* TASK:
Every line below is to be copied exactly, with the pictures left out.

* Stored records:
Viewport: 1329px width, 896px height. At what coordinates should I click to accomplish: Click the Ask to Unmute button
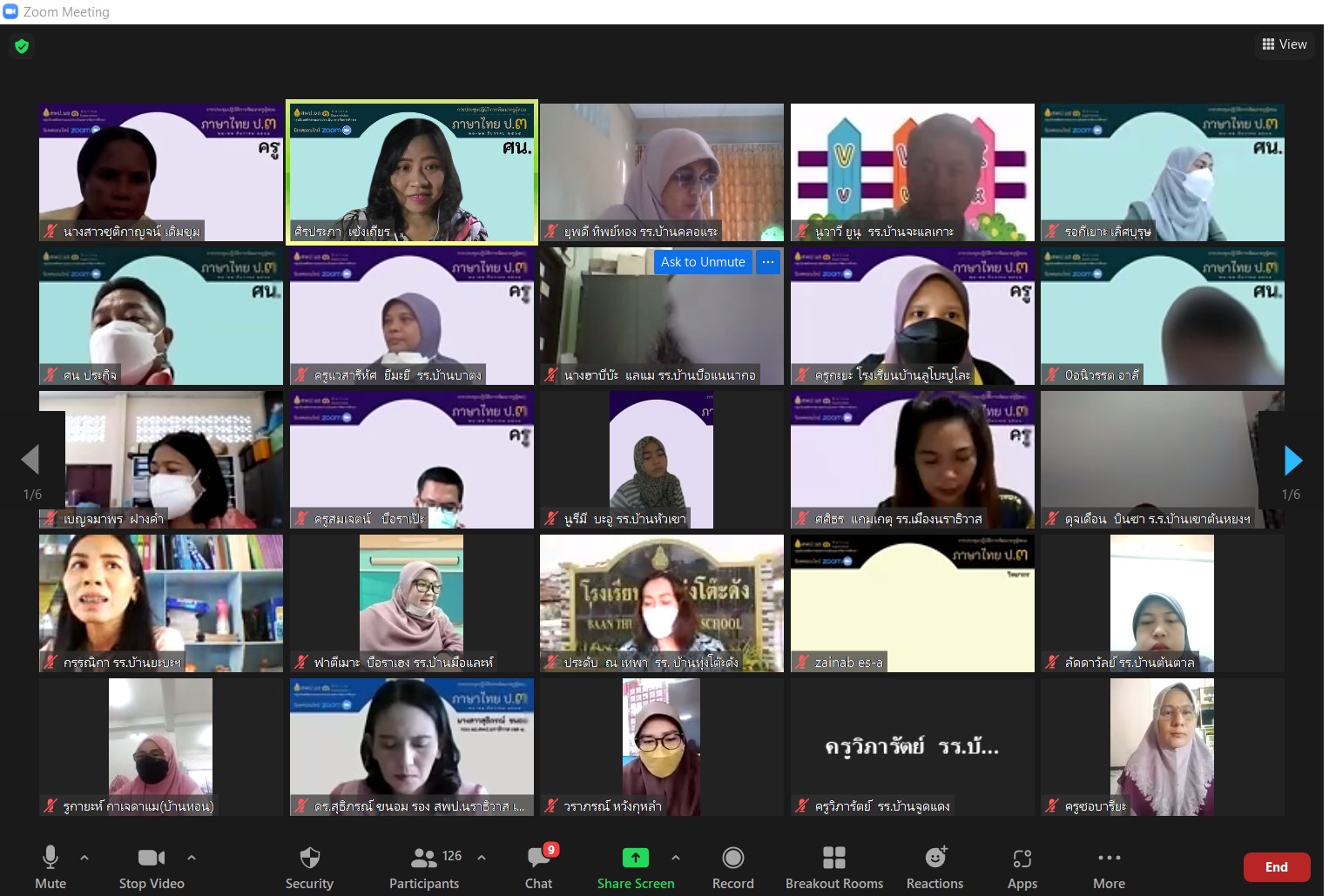coord(702,262)
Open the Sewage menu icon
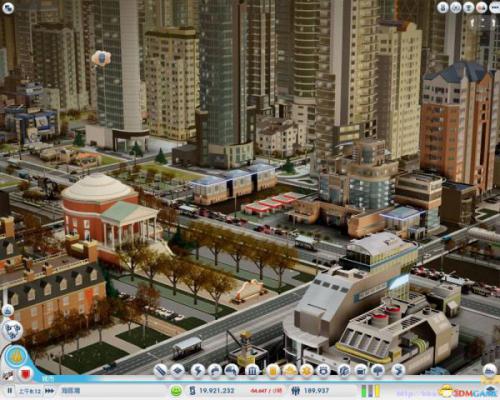Screen dimensions: 500x400 [x=232, y=370]
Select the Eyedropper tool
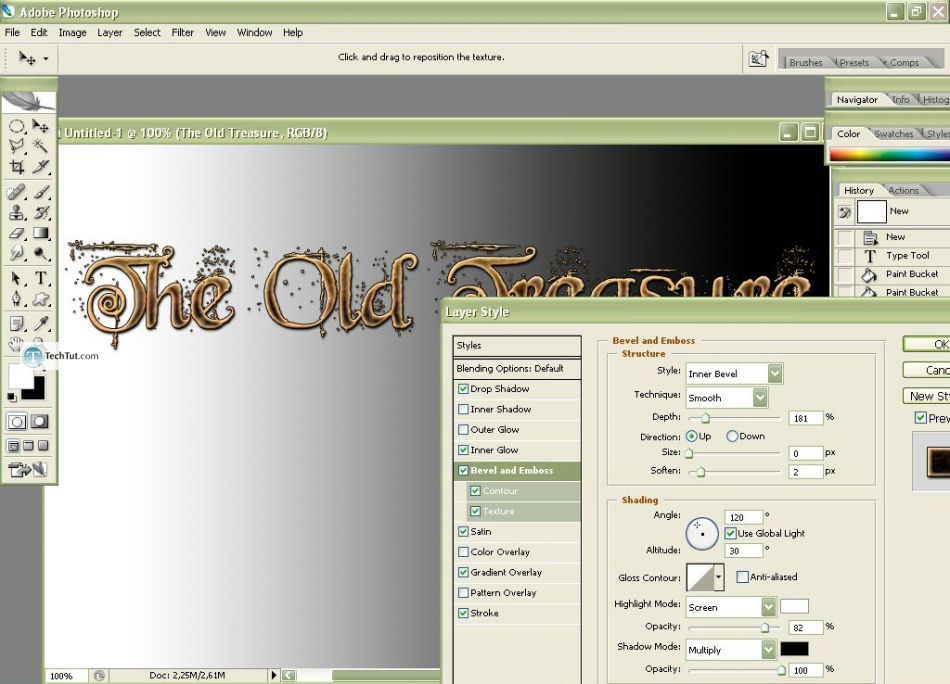The image size is (950, 684). 41,323
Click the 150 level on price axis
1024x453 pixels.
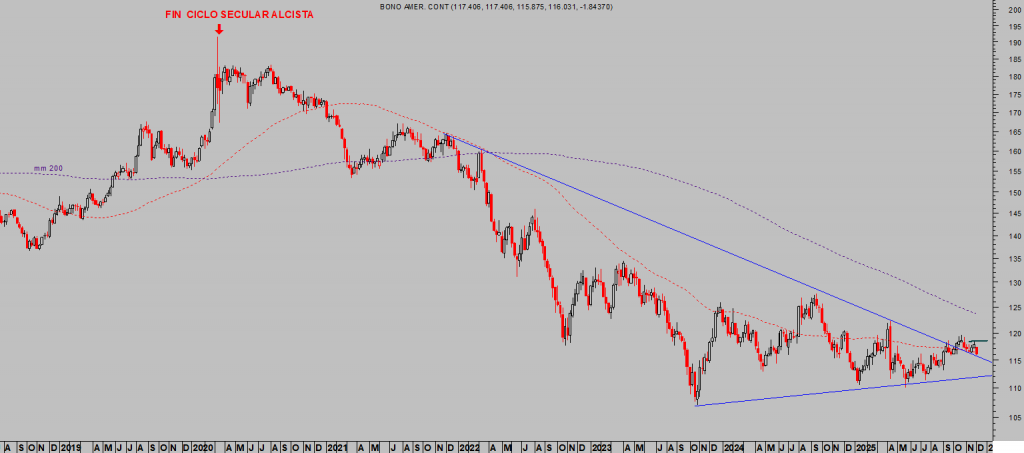(1013, 192)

* EXERCISE SOLUTION:
Viewport: 1329px width, 896px height. At what coordinates should I click to accomplish: Click the Ask to Unmute button
coord(702,262)
Open the Sewage menu icon
Screen dimensions: 500x400 [x=232, y=370]
Select the Eyedropper tool
The image size is (950, 684). 41,323
Click the 150 level on price axis
1024x453 pixels.
(1013, 192)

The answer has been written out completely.